Any individual entering into this Agreement on behalf of Client or PEO represents, warrants and guarantees that she or he has full authority to do so. The parties agree that all future transactions between them may be executed via electronic signature. Thus, neither party will contest an otherwise valid signature on the basis that it was provided electronically.

17.24. Security or Guarantee.

PEO may, at its option, request security from Client. This security may, but is not required to be, in the form of a security deposit or personal guarantee.

17.25. No Inducement.

Client understands, acknowledges and agrees that the PEO services provided pursuant to this Agreement are not being provided as an inducement to purchase insurance coverage of any kind, nor do such services constitute insurance or the sale of insurance of any kind.

17.26. PEO Does Not Provide Legal or Tax Advice.

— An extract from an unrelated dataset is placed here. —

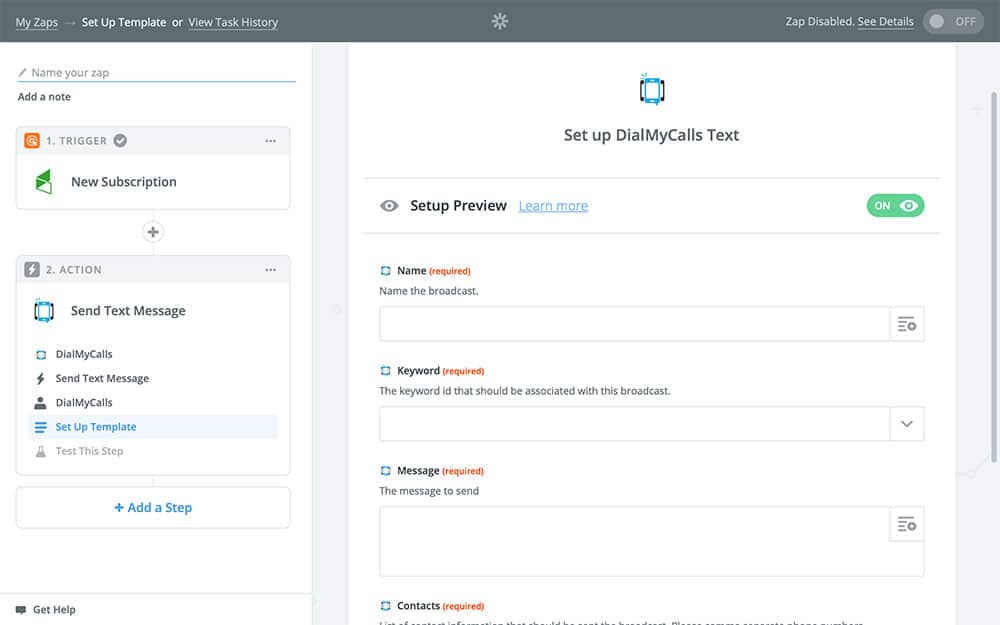
Task: Open the Learn more link
Action: pyautogui.click(x=553, y=206)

Client understands, acknowledges and agrees that the PEO services provided pursuant to this Agreement shall not constitute legal or tax advice to Client and Client shall seek all appropriate legal and tax advice from its own legal and tax advisors.

17.27. Duty to Cooperate.

Each party will have the duty to cooperate with the other in the event of any claim filed by a Covered Employee or former Covered Employee, or any government agency investigation of a complaint filed by a Covered Employee or a former Covered Employee who is covered by his Agreement. Such duty will survive the termination of this Agreement. Client agrees to cooperate with PEO as needed for any state licensing and/or registration requirements. Client further agrees to cooperate with PEO as needed for compliance with any additional state statute, regulation, or other requirement not aforementioned or referenced above or below. Such duties will survive the termination of this Agreement.

18. Effective Date.

The actual effective date of this Agreement is the actual first day of the of the first payroll period of the Client where PEO processes payroll for the Covered Employees as defined in the Agreement and Client pays, timely and in full, any and all invoices for related services (the “Effective Date”). This Agreement shall not be in effect nor will PEO be responsible for any workers’ compensation, payroll, related tax computation or payment, general services or duties as described in this Agreement until the Effective Date is confirmed by PEO and that conditions described above are fully met.